+++ DATA IN THIS EXERCISE +++

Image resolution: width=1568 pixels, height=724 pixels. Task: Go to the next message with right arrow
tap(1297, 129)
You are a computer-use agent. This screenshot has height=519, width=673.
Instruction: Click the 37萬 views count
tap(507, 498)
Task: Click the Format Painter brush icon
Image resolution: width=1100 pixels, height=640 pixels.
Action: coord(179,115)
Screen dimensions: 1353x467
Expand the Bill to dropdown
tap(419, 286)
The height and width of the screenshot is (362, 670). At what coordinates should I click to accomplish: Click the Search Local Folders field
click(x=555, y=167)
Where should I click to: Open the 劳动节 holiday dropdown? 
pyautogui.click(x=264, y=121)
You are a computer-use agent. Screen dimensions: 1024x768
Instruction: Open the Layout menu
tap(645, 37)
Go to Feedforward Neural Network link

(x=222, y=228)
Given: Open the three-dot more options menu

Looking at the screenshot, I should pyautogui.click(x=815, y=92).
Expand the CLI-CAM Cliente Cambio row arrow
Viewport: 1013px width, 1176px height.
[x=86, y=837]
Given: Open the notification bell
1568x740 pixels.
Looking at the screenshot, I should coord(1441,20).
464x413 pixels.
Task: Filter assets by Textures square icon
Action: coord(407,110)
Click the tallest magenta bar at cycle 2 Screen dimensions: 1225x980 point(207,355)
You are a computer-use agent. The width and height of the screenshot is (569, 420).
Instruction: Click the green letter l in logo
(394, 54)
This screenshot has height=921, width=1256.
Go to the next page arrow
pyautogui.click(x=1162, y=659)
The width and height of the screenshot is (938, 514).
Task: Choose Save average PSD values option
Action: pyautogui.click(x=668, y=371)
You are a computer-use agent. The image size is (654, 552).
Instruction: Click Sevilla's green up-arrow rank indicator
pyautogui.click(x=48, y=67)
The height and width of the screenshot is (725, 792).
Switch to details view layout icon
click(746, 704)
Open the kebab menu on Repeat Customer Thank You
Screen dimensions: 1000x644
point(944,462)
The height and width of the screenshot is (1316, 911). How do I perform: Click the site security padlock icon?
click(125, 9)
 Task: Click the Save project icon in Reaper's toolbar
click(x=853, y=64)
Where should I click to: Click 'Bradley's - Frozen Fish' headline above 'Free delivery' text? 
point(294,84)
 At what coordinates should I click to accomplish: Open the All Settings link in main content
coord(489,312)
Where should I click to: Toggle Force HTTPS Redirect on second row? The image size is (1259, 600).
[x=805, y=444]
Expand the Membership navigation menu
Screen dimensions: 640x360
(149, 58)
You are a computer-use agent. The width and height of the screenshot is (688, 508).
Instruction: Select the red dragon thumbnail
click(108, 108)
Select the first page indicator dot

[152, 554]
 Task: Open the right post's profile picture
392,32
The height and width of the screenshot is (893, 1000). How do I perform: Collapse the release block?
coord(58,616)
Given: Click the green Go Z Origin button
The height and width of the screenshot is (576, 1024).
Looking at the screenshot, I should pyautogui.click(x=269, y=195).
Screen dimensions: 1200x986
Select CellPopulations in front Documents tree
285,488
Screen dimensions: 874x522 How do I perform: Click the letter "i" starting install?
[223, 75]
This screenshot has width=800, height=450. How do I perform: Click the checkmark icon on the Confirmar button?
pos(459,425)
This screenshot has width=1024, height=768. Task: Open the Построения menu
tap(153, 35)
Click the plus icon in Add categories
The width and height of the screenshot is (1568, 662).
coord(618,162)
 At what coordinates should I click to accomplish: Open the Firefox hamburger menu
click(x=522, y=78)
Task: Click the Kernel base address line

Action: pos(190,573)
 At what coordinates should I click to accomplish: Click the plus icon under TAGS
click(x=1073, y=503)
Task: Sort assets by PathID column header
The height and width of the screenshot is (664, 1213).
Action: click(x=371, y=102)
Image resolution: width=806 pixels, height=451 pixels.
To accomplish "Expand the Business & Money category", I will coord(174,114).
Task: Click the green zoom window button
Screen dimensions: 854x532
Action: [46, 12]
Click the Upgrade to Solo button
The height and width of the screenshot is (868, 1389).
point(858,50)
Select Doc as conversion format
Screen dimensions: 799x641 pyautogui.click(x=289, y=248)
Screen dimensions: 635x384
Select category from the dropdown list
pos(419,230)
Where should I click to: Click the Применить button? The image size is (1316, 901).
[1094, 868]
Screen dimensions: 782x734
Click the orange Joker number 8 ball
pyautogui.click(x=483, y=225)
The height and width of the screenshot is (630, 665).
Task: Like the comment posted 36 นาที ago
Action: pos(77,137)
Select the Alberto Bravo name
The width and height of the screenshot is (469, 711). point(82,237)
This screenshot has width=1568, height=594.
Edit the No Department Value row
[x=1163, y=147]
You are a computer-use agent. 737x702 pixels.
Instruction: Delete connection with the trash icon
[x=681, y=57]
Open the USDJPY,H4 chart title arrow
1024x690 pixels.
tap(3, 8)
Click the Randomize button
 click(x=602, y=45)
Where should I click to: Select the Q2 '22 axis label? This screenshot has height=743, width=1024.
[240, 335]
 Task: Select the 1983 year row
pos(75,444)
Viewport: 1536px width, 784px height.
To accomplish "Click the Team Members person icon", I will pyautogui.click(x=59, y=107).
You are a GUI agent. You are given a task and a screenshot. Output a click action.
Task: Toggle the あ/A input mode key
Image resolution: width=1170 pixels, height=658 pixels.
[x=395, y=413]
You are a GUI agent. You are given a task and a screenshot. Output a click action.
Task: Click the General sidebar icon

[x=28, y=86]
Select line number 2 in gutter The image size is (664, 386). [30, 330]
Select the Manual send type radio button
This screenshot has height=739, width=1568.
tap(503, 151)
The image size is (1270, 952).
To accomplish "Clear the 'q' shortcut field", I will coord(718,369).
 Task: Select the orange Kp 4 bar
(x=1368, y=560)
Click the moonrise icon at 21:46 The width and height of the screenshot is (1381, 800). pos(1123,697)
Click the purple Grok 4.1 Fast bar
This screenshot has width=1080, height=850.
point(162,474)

+++

> [EXERCISE REQUIREMENTS]:
After locating the line with "Task: Select the 1983 year row" in the records above, please set down that line and all later ones exactly, and no other line.

> [TASK ANSWER]:
 Task: Select the 1983 year row
pos(75,444)
Viewport: 1536px width, 784px height.
To accomplish "Click the Team Members person icon", I will pyautogui.click(x=59, y=107).
You are a GUI agent. You are given a task and a screenshot. Output a click action.
Task: Toggle the あ/A input mode key
Image resolution: width=1170 pixels, height=658 pixels.
[x=395, y=413]
You are a GUI agent. You are given a task and a screenshot. Output a click action.
Task: Click the General sidebar icon

[x=28, y=86]
Select line number 2 in gutter The image size is (664, 386). [30, 330]
Select the Manual send type radio button
This screenshot has height=739, width=1568.
tap(503, 151)
The image size is (1270, 952).
To accomplish "Clear the 'q' shortcut field", I will coord(718,369).
 Task: Select the orange Kp 4 bar
(x=1368, y=560)
Click the moonrise icon at 21:46 The width and height of the screenshot is (1381, 800). pos(1123,697)
Click the purple Grok 4.1 Fast bar
This screenshot has width=1080, height=850.
point(162,474)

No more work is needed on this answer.